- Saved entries

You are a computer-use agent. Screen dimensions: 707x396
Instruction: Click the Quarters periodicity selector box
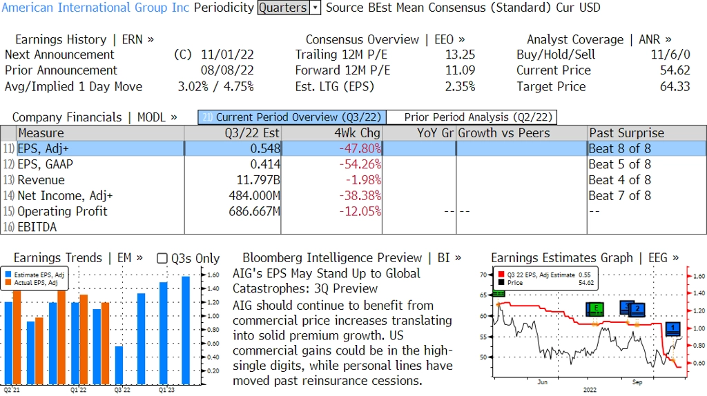click(x=283, y=8)
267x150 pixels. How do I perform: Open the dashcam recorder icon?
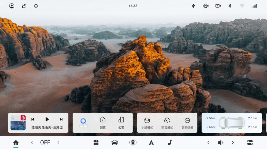coord(218,6)
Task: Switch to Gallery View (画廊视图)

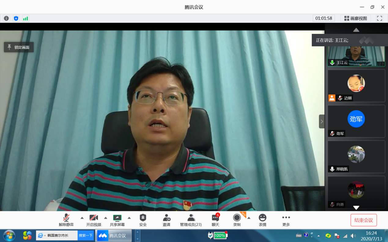Action: click(x=356, y=18)
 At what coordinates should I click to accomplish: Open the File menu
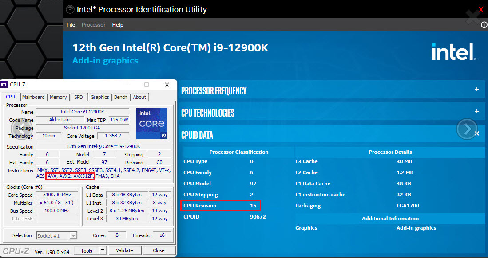point(71,25)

- TASK TO COMPLETE
Please copy the data above word for word, but only from the line that contains "At what coordinates" through the final line, both included, and without the pictures.

- TASK OUTPUT
 At what coordinates should I click to accomplish: Open the File menu
point(71,25)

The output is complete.